I had followed many of the ID arguments in the pages of First Things when Cardinal Christoph Schonborn and Dr. Stephen Barr were first exchanging their thoughts about design in nature. Cardinal Schonborn had written a letter, "Finding Design in Nature," in the New York Times on July 7, 2005. I also had read the letters to the editor at the time and in some of the years following.
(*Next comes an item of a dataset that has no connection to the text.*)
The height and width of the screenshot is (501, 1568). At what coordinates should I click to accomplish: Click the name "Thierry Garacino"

The exciting part about the new genomics is that it allows us to compare organisms at the level of the gene. Eugene Koonin, director of the National Center for Biotechnology Information (NCBI) has been writing for the past few years about the discoveries being made. One of the most startling discoveries is this, from "The Biological Big Bang Model for the major transitions in evolution" (Biology Direct, 2007 2:21):
Major transitions in biological evolution show the same pattern of sudden emergence of diverse forms at a new level of complexity. The relationships between major groups within an emergent new class of biological entities are hard to decipher and do not seem to fit the tree pattern that, following Darwin's original proposal, remains the dominant description of biological evolution. The cases in point include the origin of complex RNA molecules and protein folds; major groups of viruses; archaea and bacteria, and the principal lineages within each of these prokaryotic domains; eukaryotic supergroups; and animal phyla. In each of these pivotal nexuses in life's history, the principal "types" seem to appear rapidly and fully equipped with the signature features of the respective new level of biological organization. No intermediate "grades" or intermediate forms between different types are detectable.
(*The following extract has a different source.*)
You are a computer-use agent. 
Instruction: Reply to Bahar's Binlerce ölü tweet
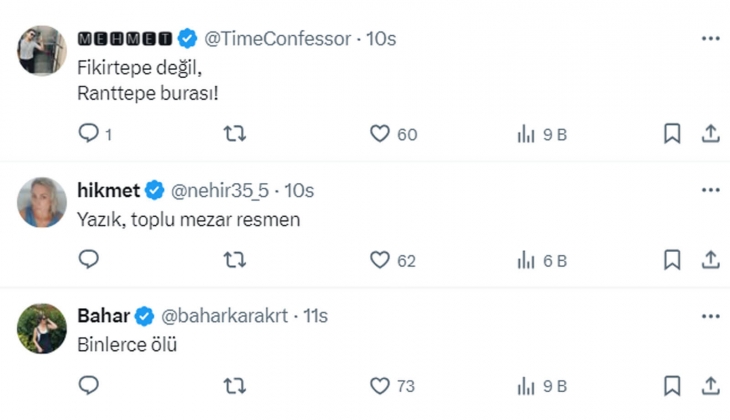click(89, 385)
Why has this discovery not been heralded from the rooftops? With any transition of understanding, it takes time. It took hundreds of years for the whole of humanity to assimilate and accept the change of view that Copernicus brought about. The switch from an Earth-centered solar system to sun-centered involved religious as well as scientific understandings. Also, science is complicated and not everyone can or will take the time to study the specific underlying mechanisms. On the other hand, today we have almost instantaneous communication and educational systems in place. I hope people will soon realize the implications.

Koonin himself is oriented toward describing all phenomena in terms of scientific materialism. Therefore he proposes a "Big Bang" model for these unexplained transitions in life. It includes very fast evolution mechanisms. However, slow evolution is hard enough to explain, much less fast evolution. He says it all when he starts his speculations with "I propose..."
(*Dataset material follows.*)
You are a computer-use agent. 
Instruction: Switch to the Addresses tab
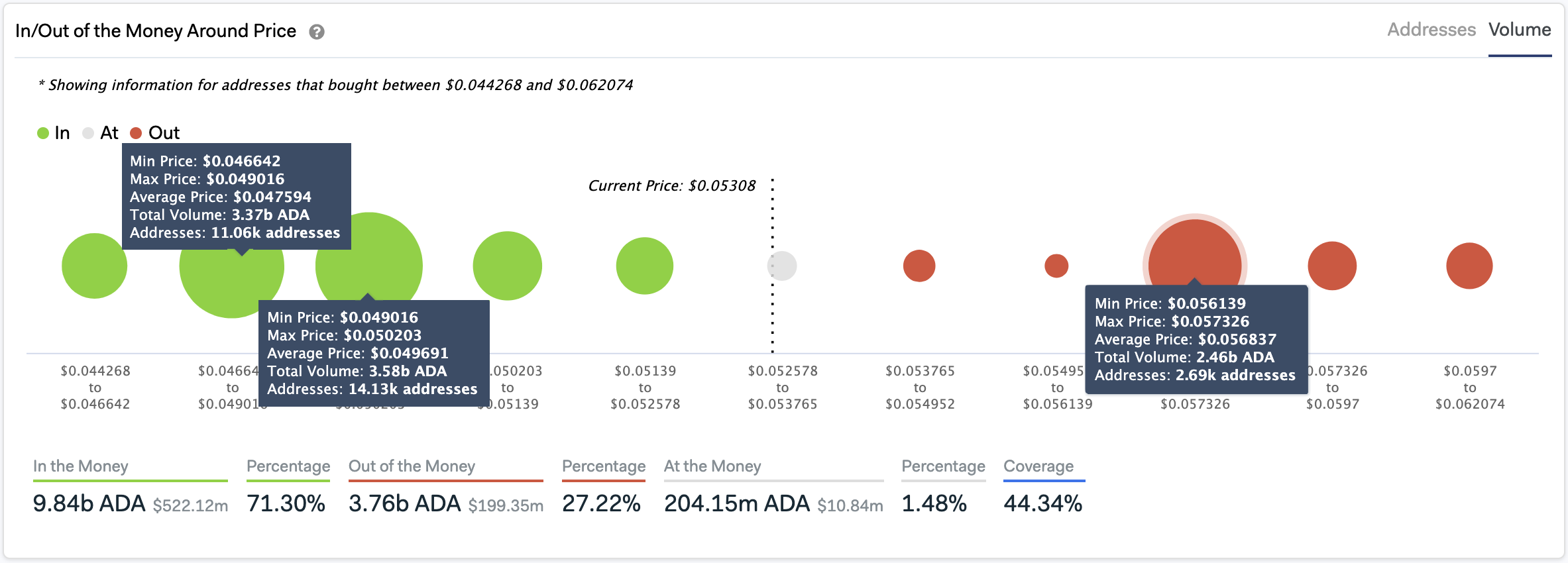coord(1431,30)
Since one lifetime does not last hundreds of years, we can't wait that long to make our own decisions about whether we think science shows us there is a God. Scientific knowledge changes, but God has given us other ways to know about Himself. He has revealed Himself through His Word. The majesty of the universe suggests there is much more going on than just ourselves and our own accomplishments.

Yet sometimes we discover things that really do point the way to Him. When we see these things, it is nice to share them with others and help them understand. I hope I have been doing that here and that I can continue. After all, He is a Master beyond any master craftsman.